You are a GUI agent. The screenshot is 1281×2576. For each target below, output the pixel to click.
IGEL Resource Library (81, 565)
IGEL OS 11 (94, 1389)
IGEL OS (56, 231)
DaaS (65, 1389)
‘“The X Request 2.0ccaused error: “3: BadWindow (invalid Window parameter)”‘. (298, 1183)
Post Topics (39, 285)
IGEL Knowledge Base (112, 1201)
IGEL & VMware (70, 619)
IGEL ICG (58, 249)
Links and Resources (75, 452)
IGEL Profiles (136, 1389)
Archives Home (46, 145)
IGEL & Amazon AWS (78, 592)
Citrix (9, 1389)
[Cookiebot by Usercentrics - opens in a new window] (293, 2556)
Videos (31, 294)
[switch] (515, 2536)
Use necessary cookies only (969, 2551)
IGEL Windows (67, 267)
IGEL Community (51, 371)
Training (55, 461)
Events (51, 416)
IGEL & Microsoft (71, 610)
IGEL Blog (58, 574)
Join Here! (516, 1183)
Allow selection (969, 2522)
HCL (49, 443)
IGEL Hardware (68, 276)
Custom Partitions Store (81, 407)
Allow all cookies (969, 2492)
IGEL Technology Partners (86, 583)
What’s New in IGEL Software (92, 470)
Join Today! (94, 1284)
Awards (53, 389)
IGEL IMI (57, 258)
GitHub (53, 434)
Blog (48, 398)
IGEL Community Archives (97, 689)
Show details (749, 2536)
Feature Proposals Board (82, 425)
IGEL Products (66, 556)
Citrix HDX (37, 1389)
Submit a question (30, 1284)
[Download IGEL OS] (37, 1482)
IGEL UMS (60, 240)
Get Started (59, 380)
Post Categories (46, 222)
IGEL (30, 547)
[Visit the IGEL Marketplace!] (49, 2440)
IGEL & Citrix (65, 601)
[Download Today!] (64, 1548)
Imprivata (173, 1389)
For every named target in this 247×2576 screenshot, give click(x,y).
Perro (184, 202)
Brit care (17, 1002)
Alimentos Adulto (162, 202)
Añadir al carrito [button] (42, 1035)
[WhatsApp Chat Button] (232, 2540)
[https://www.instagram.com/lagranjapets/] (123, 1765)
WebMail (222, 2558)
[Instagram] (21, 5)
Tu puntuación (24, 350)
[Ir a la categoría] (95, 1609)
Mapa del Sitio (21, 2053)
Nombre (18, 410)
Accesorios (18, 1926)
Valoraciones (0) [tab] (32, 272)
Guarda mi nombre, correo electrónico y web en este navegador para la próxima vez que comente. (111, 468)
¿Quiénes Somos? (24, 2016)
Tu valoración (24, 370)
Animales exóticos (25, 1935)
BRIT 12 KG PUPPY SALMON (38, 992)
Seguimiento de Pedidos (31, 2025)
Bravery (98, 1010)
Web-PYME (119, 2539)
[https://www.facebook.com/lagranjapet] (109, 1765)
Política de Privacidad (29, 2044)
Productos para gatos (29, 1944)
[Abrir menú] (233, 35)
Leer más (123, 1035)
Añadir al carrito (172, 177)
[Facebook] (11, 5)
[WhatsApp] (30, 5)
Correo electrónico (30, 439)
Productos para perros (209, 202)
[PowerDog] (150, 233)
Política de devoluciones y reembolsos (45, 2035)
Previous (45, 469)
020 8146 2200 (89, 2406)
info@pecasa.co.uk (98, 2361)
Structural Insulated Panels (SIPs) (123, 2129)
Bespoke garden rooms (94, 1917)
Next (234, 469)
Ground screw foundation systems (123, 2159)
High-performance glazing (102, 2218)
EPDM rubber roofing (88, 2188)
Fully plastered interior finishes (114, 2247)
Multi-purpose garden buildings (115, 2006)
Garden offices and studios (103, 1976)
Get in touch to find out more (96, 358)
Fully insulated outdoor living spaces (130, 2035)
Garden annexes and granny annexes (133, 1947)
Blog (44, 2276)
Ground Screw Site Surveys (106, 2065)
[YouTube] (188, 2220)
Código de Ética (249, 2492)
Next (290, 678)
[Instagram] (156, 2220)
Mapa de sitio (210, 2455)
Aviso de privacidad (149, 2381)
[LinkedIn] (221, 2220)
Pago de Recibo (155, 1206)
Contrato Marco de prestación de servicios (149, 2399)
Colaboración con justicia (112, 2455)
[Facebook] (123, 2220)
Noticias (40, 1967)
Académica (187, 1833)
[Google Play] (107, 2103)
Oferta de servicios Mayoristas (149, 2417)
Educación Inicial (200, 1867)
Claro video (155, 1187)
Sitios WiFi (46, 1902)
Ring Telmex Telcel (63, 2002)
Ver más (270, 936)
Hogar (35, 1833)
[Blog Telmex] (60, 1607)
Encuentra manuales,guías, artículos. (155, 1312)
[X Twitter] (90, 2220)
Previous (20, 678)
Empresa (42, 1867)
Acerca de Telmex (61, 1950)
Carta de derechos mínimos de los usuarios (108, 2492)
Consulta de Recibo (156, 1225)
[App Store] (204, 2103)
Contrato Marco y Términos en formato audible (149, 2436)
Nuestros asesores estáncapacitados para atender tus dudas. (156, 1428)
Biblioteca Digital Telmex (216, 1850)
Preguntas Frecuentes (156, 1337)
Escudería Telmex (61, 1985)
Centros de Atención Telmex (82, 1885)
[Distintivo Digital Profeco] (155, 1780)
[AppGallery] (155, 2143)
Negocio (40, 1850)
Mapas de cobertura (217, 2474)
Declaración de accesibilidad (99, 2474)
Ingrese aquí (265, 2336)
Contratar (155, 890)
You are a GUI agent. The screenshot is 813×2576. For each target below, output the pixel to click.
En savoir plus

= Instructions to follow =
Provide the number of lines in the entries that include "Añadir", and no other text.

= Solution for this problem =
2